- Chef Mark's career began in a small restaurant in St. John's, Newfoundland, working as a line cook. Due to a scheduling error, he had to cover a pastry position... and the rest is history!
- In 1993, he moved to Alberta where he began as a baker at the Fairmont Banff Springs. Mentored by many professional bakers, Mark quickly moved into an apprenticeship and studied at SAIT in Calgary.
- Mark completed his schooling and moved up the ranks at the Fairmont, holding the Senior Chef de Partie position until 2008, before moving out to BC and working at the Fairmonth Hotel Vancouver.
- From there, Mark joined Canadian Mountain Holidays as pastry chef and baker for the company's various luxury ski lodges throughout BC's interior.

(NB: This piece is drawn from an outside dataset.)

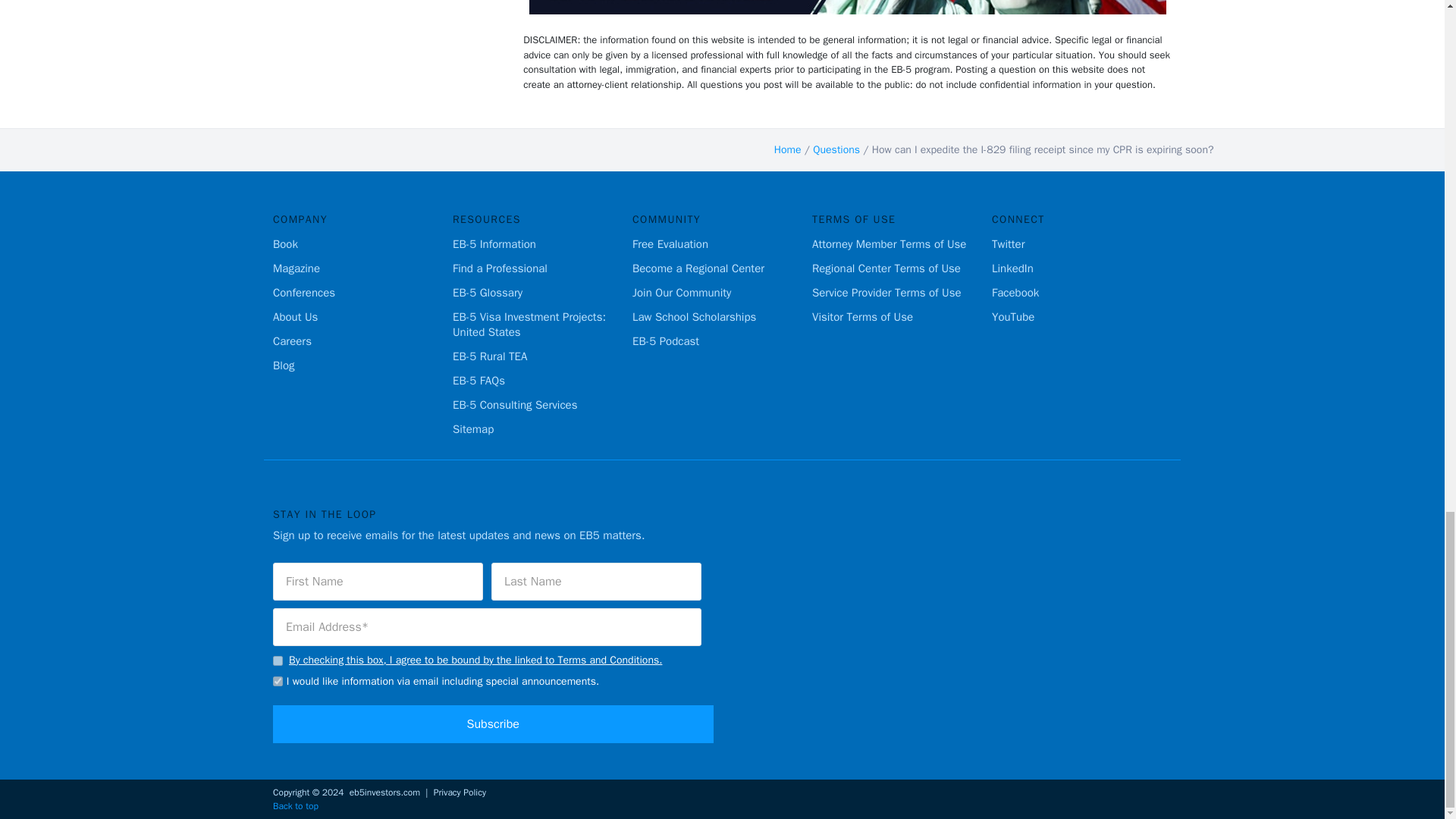
Subscribe (493, 723)
1 (277, 660)
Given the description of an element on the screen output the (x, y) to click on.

- In 2009, Mark took the position of pastry chef at the Lazy Gourmet, and was part of their 2010 Winter Olympics team, catering to the French Hospitality House.
- 2011 found Mark joining the pre-opening team for the Rosewood Hotel Georgia, where he was part of the team that gained the Forbes 5 Star Award in its first year of operation.

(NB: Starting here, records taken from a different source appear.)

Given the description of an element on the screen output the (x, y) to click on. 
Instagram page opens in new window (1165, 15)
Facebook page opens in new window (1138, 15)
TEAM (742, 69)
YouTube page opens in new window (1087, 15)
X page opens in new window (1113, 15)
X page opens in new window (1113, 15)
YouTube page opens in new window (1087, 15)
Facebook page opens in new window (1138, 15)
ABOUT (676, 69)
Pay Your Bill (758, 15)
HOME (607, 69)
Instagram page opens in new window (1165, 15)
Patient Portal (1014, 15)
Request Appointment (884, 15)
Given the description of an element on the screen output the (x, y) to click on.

- Coming full circle to complete a journey he began in 1993, Mark returned to the Fairmont Banff Springs as Executive Pastry Chef in 2014, leading a brigade of 22 bakers and pastry chefs for their 764 room resort with 12 restaurants and bars.
- By 2016, Mark joined the Four Seasons Vancouver as Executive Pastry Chef, leading their team and overseeing daily operations, banquets, the restaurant & bar, and in-room dining.
- We are incredibly pleased to have Chef Mark join us in 2017 as a Baking & Pastry Arts instructor, imparting his passion and knowledge to our students!